**DIRECTIONS:** In the mailing-list post about Sage-5.0 goals, could you rewrite everything from "TARGET DATE: Sometime in March?" down to "Cygwin support (all tests pass)", swapping "Cygwin" for "Windows"?

**PASSAGE PROVIDED:**
# # #

2010-03-05 Thread Dr. David Kirkby

Nick Alexander wrote:

David is trying to argue that the goals for Sage-5.0 should be

   *  Official Solaris 10 support (all tests pass)

TARGET DATE: Sometime in March?

*instead* of the following:

*  90% doctest coverage score (=write about 1500 doctests)
*  Official Solaris 10 support (all tests pass)
*  Official Cygwin support (all tests pass)
*  Close _all_ tickets listed at
   http://trac.sagemath.org/sage_trac/wiki/stab1

TARGET DATE: Sometime in May.


I vote -1 to this.  As a user, I expect a major release (defined as a 
version number bump) to include exciting new toys.  Solaris support does 
not *in my opinion* qualify as an exciting new toy.  I anticipate a 
Slashdot story announcing the new release, followed by a surge of 
interest and downloads.  It is *my opinion* that Solaris support is not 
an exciting new feature that the resulting publicity should be 
promoting.  If anything, it is *my opinion* that Cygwin support is much 
more likely to appeal to these potential new users, and would warrant 
the publicity.

# # #

**EXTRACTED INFORMATION:**

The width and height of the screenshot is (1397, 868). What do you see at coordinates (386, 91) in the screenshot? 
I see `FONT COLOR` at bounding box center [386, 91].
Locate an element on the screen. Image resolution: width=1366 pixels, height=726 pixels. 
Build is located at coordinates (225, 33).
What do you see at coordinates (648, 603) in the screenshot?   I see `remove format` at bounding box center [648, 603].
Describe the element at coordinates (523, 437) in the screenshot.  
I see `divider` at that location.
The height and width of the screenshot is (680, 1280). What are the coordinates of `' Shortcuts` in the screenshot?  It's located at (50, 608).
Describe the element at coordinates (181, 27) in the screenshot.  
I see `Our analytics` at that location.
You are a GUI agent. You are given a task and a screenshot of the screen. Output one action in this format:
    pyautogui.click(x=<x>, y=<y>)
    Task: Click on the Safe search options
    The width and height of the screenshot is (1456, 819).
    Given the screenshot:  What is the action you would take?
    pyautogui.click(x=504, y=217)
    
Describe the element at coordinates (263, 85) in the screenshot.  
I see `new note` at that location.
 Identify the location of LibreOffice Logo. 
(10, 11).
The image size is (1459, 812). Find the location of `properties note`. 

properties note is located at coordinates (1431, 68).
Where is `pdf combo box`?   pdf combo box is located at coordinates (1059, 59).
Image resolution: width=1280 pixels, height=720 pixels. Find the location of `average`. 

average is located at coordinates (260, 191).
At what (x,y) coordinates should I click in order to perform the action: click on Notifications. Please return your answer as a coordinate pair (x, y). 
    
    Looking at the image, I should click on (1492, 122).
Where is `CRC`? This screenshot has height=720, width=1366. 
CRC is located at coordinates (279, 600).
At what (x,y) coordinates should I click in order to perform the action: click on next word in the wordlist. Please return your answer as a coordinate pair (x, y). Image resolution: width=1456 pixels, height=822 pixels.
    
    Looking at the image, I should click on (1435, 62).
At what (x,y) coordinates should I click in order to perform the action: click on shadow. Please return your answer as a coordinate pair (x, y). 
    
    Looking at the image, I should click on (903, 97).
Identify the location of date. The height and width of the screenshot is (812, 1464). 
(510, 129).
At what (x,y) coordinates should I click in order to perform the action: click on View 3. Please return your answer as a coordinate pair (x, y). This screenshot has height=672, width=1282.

# # #

**THE SOLUTION:**
TARGET DATE: Sometime in March?

*instead* of the following:

*  90% doctest coverage score (=write about 1500 doctests)
*  Official Solaris 10 support (all tests pass)
*  Official Windows support (all tests pass)